Walls — Sometimes, Believe it or Not, — a Poem Helps

Walls — Sometimes, Believe it or Not, — a Poem Helps

There is a wonderful half hour series on some PBS stations (and probably podcasts, too) called Poetry in America. It highlights how poets and poems have informed, enlightened and inspired our thinking on all kinds of issues. Check out, as an example, the one focusing on Gwendolyn Brooks’ poem, “To Prisoners”.

Because I have been thinking, as probably you are, too, about the immigrants featured so prominently in the news today, I have also been forced to think about walls, and why those in power so often want to construct them, and those with privilege, earned or not, want to preserve them.

Our focus here, however, is the church and feminism and ordination – which brings us to other walls we know so well: those constantly patched, preserved, and perpetuated by hierarchical trowels full of fear and mortars full of hostility. What do we do about them? Is there a way to prevent them, to remedy their harm? In the spirit of Poetry in America, I turned to Robert Frost for some perspective.

His poem, “Mending Wall” begins: “Something there is that doesn’t love a wall.” Something, in fact, “sends the frozen-ground-swell under it…And makes gaps even two can pass abreast.” That “something” breaks the wall and turns its fallen boulders into “loaves” or “balls” on the ground, things that nurture or give pleasure, and trying to use them to rebuild the wall “will only wear our fingers rough with handling them.”

Broken wall fragments used to nurture and renew: isn’t that what we are all about as we campaign for women’s leadership and ministry? Broken wall fragments used to rebuild barriers again: isn’t that what wears down fingers – and hearts? I love also that the cracks in the wall allow enough space for two to walk side by side, one with another partner in this mission, or one in favor and one against – talking perhaps?

The poet goes on to ruminate about his neighbor on the other side of the wall: “He is all pine and I am apple orchard./My apple trees will never get across/And eat the cones under his pines, I tell him.,” The neighbor has a famous retort: “Good fences make good neighbors.” The poet, however, ponders that reply, Why do they make good neighbors?…Before I built a wall I’d ask to know/What I was walling in or walling out,/And to whom I was like to give offense./Something there is that doesn’t love a wall.”

George Finley

Can we convince the wall builders that we, the “apple trees,” strong, brave Eves, will not eat up their manly “pine cones” with our female bodies, spirits, and gifts? Can we convince them that walls will not really preserve their neighborliness or more significantly neighborhood? While they are walling out community and possibility and grace, do they think of the paralyzing isolation, loneliness, and decay they are walling in?

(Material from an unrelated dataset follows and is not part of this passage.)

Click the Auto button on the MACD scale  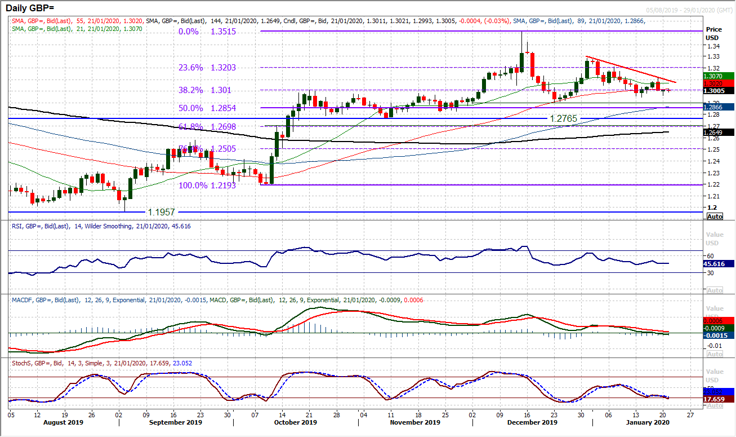(x=714, y=354)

Fear and hostility, however, are strong opponents, and they gain their strength from very dark impulses. Frost describes his neighbor as he works to rebuild the wall: “I see him there,/Bringing a stone grasped firmly by the top/In each hand, like an old-stone savage armed.” He goes on more chillingly, “He moves in darkness as it seems to me,/Not of woods only and the shade of trees.”

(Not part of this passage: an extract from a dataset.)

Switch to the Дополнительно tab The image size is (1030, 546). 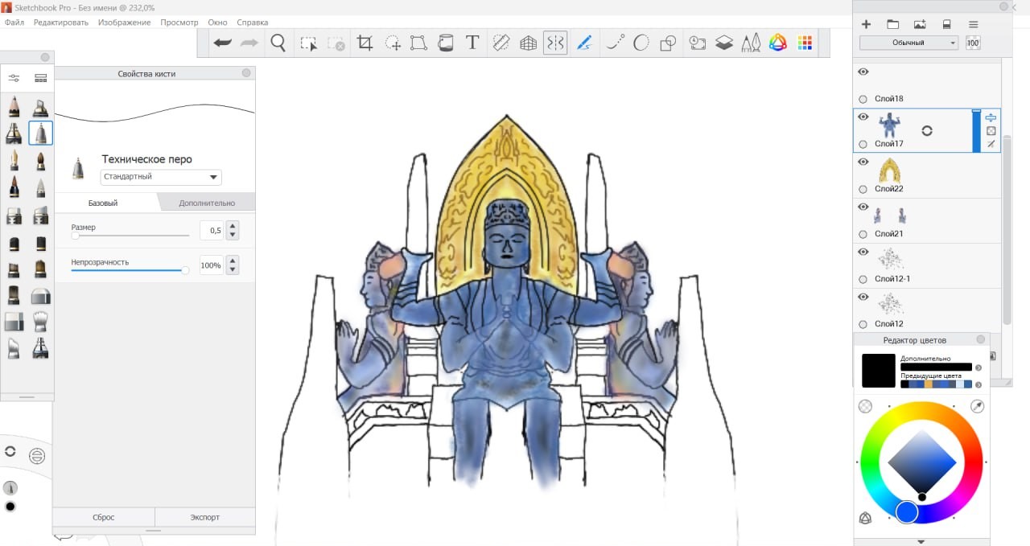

Of course, we wall removers don’t want to move into that kind of deep, sad, darkness either as we build our own walls to close those other builders and maintainers out. We may be frustrated, angry, and fed up, but we are not “stone savage armed” people; we do not want to fortify our own walls. We are just not that kind of neighbor. Are we?

2 Responses

  1. Finding cracks in the wall is very helpful in the process of tearing it down. Ecclesiastical patriarchy is the wall. We must analyze the wall carefully in order to find the cracks. I suggest we can start with the cracks in CCC 1577 and 1598. St JP2’s Theology of the Body is the bridge, and the best hammer to tear the wall down, in perfect continuity with apostolic tradition.

  2. Sheila Peiffer says:

    Thanks, as always, Ellie for this astute analysis. You bring a whole new meaning to a poem that might possibly be the most misunderstood poem in the country (‘good fences make good neighbors’ often being used in the opposite intention of the poem, as you demonstrate.)